今回ご紹介する車輌はモデルUです。
この車輌は兼価版(最も安いモデル)として売られていたもので、
当時販売されていた53年125(フェンダーライト)が15万リラで販売されていたのに対し、
モデルUは13万リラで売られていました。ハンドルバーはクロームメッキせずに塗装したり、
レッグシールドのVESPAバッチも塗装したりと、徹底的にコストを下げています。
モデルUの背負った宿命というべきコスト削減、
涙ぐましい努力のあと等もからめてご紹介してゆければと思います。

テールは53年と共通のモノを使用。左サイドのパネルは写真では写っていませんが、
モデルUだけに使用されたパーツです。

右のサイドパネルもモデルU独自のパーツで、ボルトで止めてあります。
エンジンは51年のエンジンとほぼ共通です。

本来ハンドルロックが付いている箇所から配線がでています。これもモデルU独自のモノ。
(つまりは廉価版であるがゆえ、ハンドルロックすら付かないのです)

フロアーレールはアルミのレールにゴムの組み合わせというのが通常ですが、
この車種はアルミの一体型でコストを抑えています。

ガソリンタンクも違っており、このタンクキャップはAPEに使われていたものと一緒です。

フロントフェンダーはオールステイツのVESPAに使われていたものと一緒です。

フロントのハブ廻りは48~50年あたりのものと同様、ダンパーが付かないタイプです。

フロントフォークにはダンパーの取り付けステーが無造作に切ってありました。
フォーク自体は51年以降のパーツでしょう。

ハンドルロックが付いていないのに、フォーク側には鍵の引っかかりが付いていました。
淋しい感じがしますね。

Modei Uのボックスフラップはどの車種にも無い変った取り付け方をします。
この写真のフラップは過去に変に弄ってあるようなので、オリジナルの状態に戻す予定です。(板金編で)

この手の車輌はボルトナットが錆び付いて取れない事が多々あります。
写真に写っているハンマーやエアーソー等はそんな時に使うのです。
あと、ベルトサンダーやエアードリル等も活躍します。

バラバラになりました!コレからは板金班の仕事です。
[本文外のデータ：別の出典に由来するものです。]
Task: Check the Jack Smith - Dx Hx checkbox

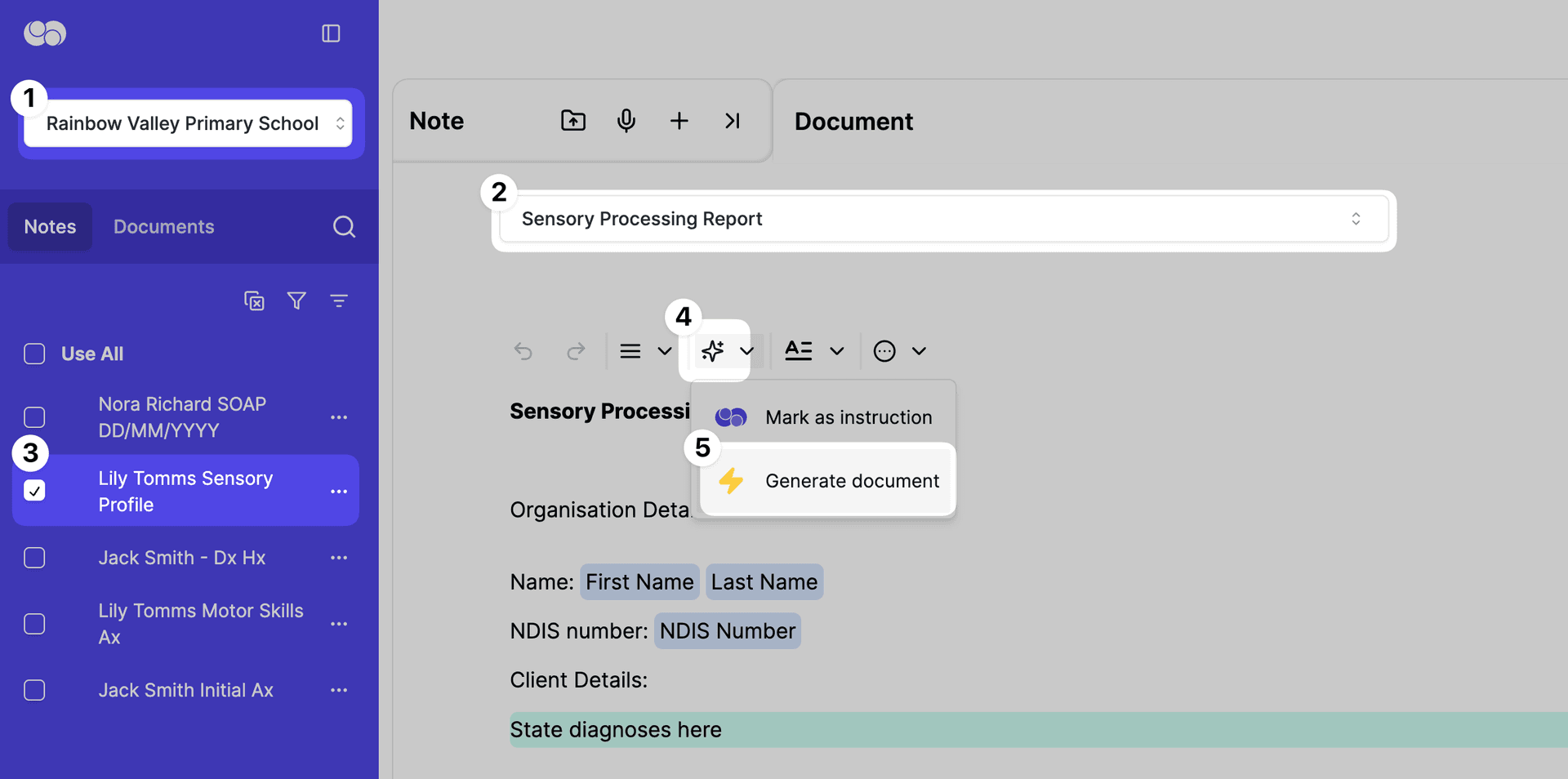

板金偏をお楽しみに!

ボディが板金塗装に入っている間にエンジンを終わらせておきましょう。

シリンダーを外してみたところ、意外にもピストンの状態は良さそうですが
コンロッドのビックエンドのガタがものすごくあり、コンロッドは入れ替えなければいけません。

クランクケースを割ってビックリ!ギアが錆々!
クラッチカバーのブリーザーボルトが付いていなかったので多分そこから水が浸入してしまったのでしょう。
ここまで錆びてしまうとこのギアは使用できません。

ウェットブラスト処理後。

今回はユニクロメッキでは無くカドミメッキを施します。
カドミメッキの料金はユニクロメッキの10倍近くにもなりますが、当時の雰囲気を出すにはかかせません。

エンジンを組み始めましょう、この車輌は53年ですが片落ちのエンジンが搭載されているのです。
(51,52年式のエンジンとほぼ一緒です)

再メッキしたスタッドを入れている所です。
よーく見るとスタッドの根元がブルーになっていますが、これは当店で使用しているネジロック剤の色です。

ギア-廻りを入れた様子です。
この車輌のギア-は使用不可能でしたので(Vol.2 参照)手持ちのギア-に入れ替えました。

ビッグエンド、スモールエンド共にダメになっていたのでコンロッドは新品に入替です。

この年代のキックシャフトはおおらかな作りになっております。
O-リングとフェルトパットでギアオイルをダブルブロック!と言いたい所ですが、
この方式では完全に漏れをスットップとは行かない様です。

51年以降の車輌は、H,Tコイルとプラグコードをの間にコンタクトプラグと言う部品が入るのですが
Utilitariaに関しては直接ハンダ付けです。これで部品一個削減!コストも削減だ!

他の車種ではコンタクトプラグが付く場所には、この様なゴムのキャップが付きます。

クランクケースを閉じる所は写真に収める事が出来ませんでした。
ナカナカ作業をしながらの撮影は難しいのです。以上言い訳を兼ねた愚痴でした。